Technewsworld.com ran an article by Richard Adhikari entitled “Freedom of Online Speech in a post-Wikileaks World” that featured quotes from Syracuse University School of Information Studies (iSchool) Professor Milton Mueller.

“Free speech online is under fire,” Mueller was quoted as saying, “but it has always been under fire to some degree. What’s new is that governments are developing new institutional mechanisms to control Internet expression.”

WikiLeaks, the web site that released a number of sensitive United States government documents and sparked a number of “denial of service” attack from both pro and anti Wikileaks hackers brings to light instances of overt and subvert government censorship. Wikileaks supporters, who attacked web services that denounced Wikileaks claimed they were acting in support of free speech. Those opposing Wikileaks, claimed they were U.S. patriots.

In addition to the attacks on web sites from those outside the government, a report conducted by the Harvard University Berkman Center for Internet and Society found that recently some governments conducted a number of attacks against independent media and human rights sites, though no governments would actually take responsibility for the attacks.
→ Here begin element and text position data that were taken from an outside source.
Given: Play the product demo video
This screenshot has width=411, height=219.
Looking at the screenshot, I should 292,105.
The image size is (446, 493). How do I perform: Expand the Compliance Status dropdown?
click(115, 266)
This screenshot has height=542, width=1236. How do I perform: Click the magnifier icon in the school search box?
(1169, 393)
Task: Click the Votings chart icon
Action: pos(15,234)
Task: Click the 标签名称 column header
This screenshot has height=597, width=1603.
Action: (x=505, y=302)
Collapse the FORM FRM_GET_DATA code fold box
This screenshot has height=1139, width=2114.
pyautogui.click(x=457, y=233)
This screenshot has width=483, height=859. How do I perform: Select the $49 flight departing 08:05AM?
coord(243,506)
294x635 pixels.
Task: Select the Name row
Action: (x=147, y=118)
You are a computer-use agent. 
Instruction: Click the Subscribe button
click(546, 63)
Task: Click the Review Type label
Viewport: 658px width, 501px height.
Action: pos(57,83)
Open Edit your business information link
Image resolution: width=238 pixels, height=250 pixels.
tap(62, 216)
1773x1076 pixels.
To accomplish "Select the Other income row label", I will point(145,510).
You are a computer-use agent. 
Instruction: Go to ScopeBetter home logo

Coupled with the rhetoric from elected U.S. government officials that labels media outlets publishing information from WikiLeaks as “spies” and “cyberterrorists,” it is the concern of Adhikari and Mueller that free speech on the Internet is under attack itself.

Mueller also pointed out that governments have the ability to influence the Internet Corporation for Assigned Names and Numbers (ICANN) in such a way that could further restrict free speech on the Internet. Specifically, governments have been lobbying ICANN to add a provision that would allow objectors to “anonymously protest the allocation of top-level domains (i.e. .com, .net) on the grounds of public interest, morality and public order.”

Adhikari wrote, “The invocation of morality and public order are ‘an attempt by governments to impose a very vague standard of suppression,’ Mueller added. ‘Surprisingly, the strongest pressure to do this has come from the U.S. government, which ostensibly must uphold a constitutional commitment to free expression.’”

Mueller continued that the attempt to control the top-level domain allocation, “can be considered the first truly globally coordinated attempt to restrict Internet expression indirectly.”

Mueller teaches courses on information and communication policy and telecommunication management at the iSchool. His research focuses on property rights, institutions and global governance in communication and information industries. In October, MIT Press released Mueller’s pivotal book, Networks and States: The Global Politics of Internet Governance, a book analyzing the conflict between the culture of the open and free Internet and the governments of territorial nation-states. His earlier book Ruling the Root: Internet Governance and the Taming of Cyberspace (MIT Press, 2002) was the first book-length analysis of the political and economic forces leading to the creation of ICANN. Currently, he is doing research on the legal and regulatory responsibilities of Internet service providers, Internet Protocol addressing policy, the policy implications of Deep Packet Inspection technology and the security governance practices of network operators.

Mueller was one of the founders of the Internet Governance Project, an alliance of scholars in action around global Internet policy issues. (http://blog.internetgovernance.org) As co-founder of the Noncommercial Users Constituency he has played a leading role in organizing and mobilizing public interest groups in ICANN. Mueller is on the Advisory Council of Public Interest Registry (.org).